Então vêm os assobios e o temor começa a entranhar na pele. E se falhar novamente?
Os jogadores entre as traves devem arriscar-se e ao mesmo tempo dominar-se. Eles querem ser os melhores e são, por isso, os mais concentrados e, às vezes, ambiciosos (demais). Para eles vale tudo. Na semifinal da Copa do Mundo de 1982, o goleiro alemão Toni Schumacher, na corrida, deu um encontrão violento de corpo inteiro no francês Patrick Battiston.

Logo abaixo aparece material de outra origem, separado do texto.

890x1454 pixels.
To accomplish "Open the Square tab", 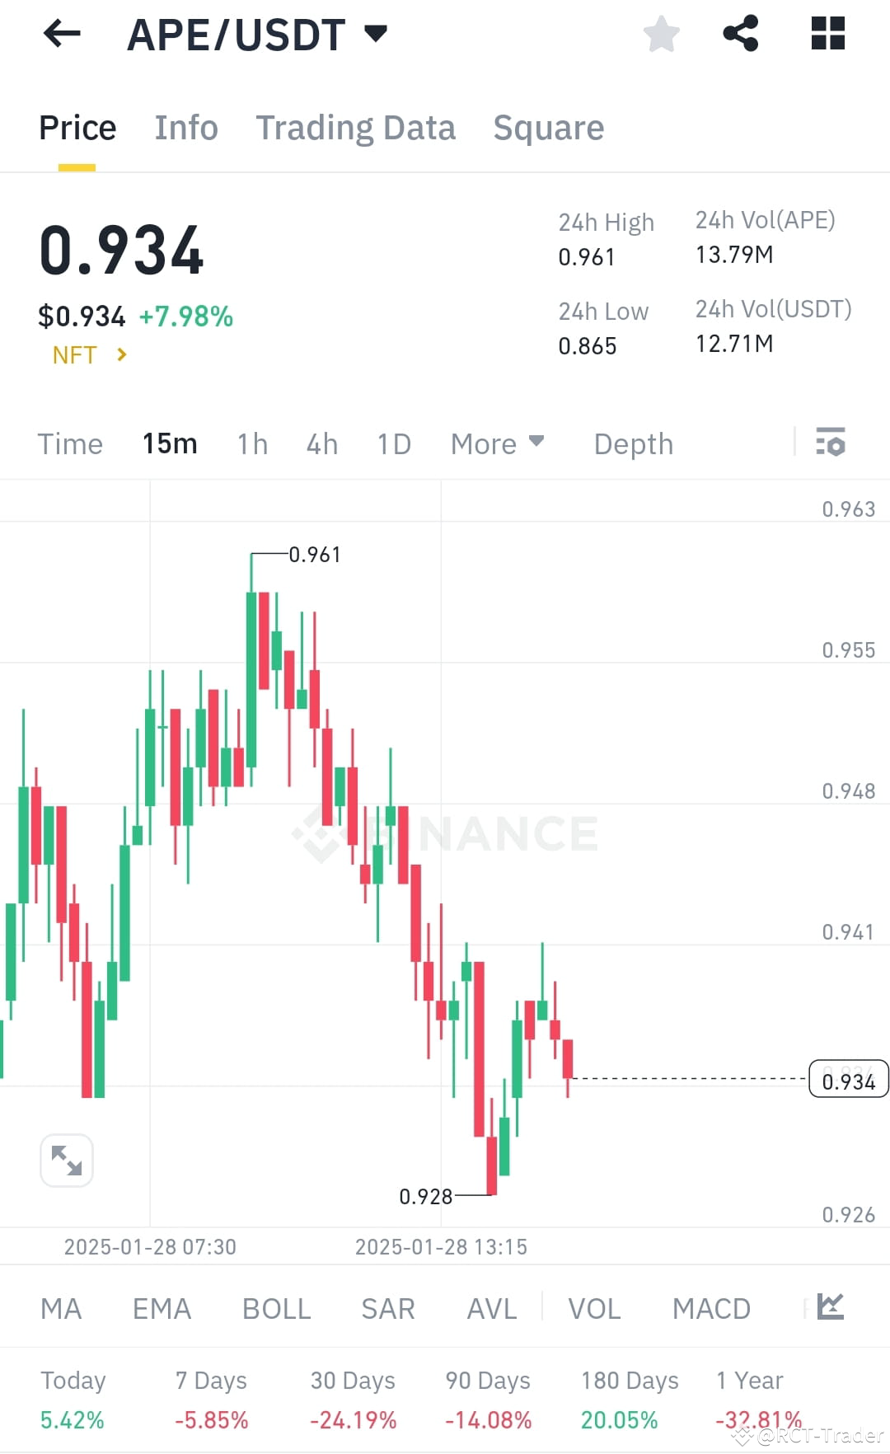I will click(x=548, y=127).
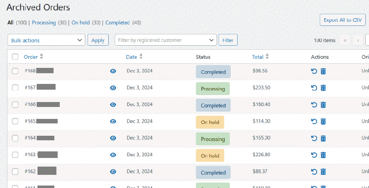The image size is (369, 188).
Task: Tick the checkbox next to order #165
Action: (x=15, y=121)
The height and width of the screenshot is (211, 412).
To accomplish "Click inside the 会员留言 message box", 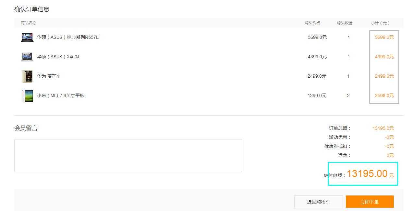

O jogador da defesa desmaiou, sofreu lesão vertebral e perdeu dois dentes.
Por outro lado, os reflexos, as defesas altamente corajosas e a salvação nas piores aflições são inacreditáveis. Um goleiro está sempre ali onde o jogo é decidido, firme como um rochedo na ressaca do mar, no qual, no melhor dos casos, os atacantes se arrebentam. Albert Ostermaier colocou tudo isso em um poema, que intitulou “Ode a Kahn”. O ex-goleiro do FC Bayern de Munique, frequentemente injuriado pelos torcedores dos times adversários, que ainda lhe jogavam cascas de banana, torna-se aqui um personagem mítico. Ao voar pelo ar, “então por um momento / ah, se ele durasse / é como se quisesse, com um murro, arremessar o sol de sua trajetória”.
Mas leveza e força são resultado de trabalho duro. Um goleiro está sempre treinando, obstinado e diligente – assim como um escritor, compara Ostermaier. “Minhas frases vêm do subconsciente, tenho que libertá-las. Isso só funciona quando me exercito na linguagem, repito, treino.” Por isso ele é um trabalhador disciplinado: o mais tardar às oito da manhã, ele senta-se à escrivaninha e escreve até depois do meio-dia.
O 911 também tem seu espaço nesta vida. “Aprecio esse carro por ser tão puro e claro. Eu me transformo ao sentar ao volante, esqueço de mim. Os pensamentos fluem como cenas em um road movie. Poemas têm um som próprio, uma velocidade e uma rítmica. Gosto de estar em movimento, pois o movimento é um estado poético. Ao dirigir, o motor da fantasia une-se ao motor do carro.
A bola vem. Ostermaier pula, estica-se, voa. Quer segurá-la, mas perde-a por um centímetro, caindo abruptamente sobre a grama verde do campo. Ele dá um sorriso aberto. “A próxima eu pego!” Sobre o francês Albert Camus, vencedor do Prêmio Nobel de Literatura e goleiro amador, Ostermaier escreveu uma vez uma frase, que neste momento também combinaria perfeitamente com ele próprio: “Imagine Camus como um goleiro feliz.”
Albert Ostermaier
Residente em Munique, o escritor é conhecido principalmente enquanto poeta e dramaturgo. Suas peças de teatro foram encenadas por vários diretores de renome, entre eles Andrea Breth e Martin Kušej. Seu último romance, Lenz im Libanon (“Lenz no Líbano”), foi publicado em 2015 pela editora alemã Suhrkamp. Albert Ostermaier foi homenageado com importantes prêmios e distinções, entre outros com o Prêmio Kleist, o Prêmio Bertolt Brecht e o Prêmio de Literatura do jornal alemão Die Welt por sua obra literária completa.
Em seu conto Die Liebende (“Os amantes”), publicado em 2012, até um Porsche 911 é mencionado. Seu mais recente trabalho, Die verlorene Oper. Ruhrepos (“A ópera perdida. Epopeia do Ruhr”) estreou em junho de 2018 no Ruhrfestspielen (Festival do Ruhr) de Recklinghausen, numa cooperação com o Staatsschauspiel Hannover (Teatro Estadual de Hannover).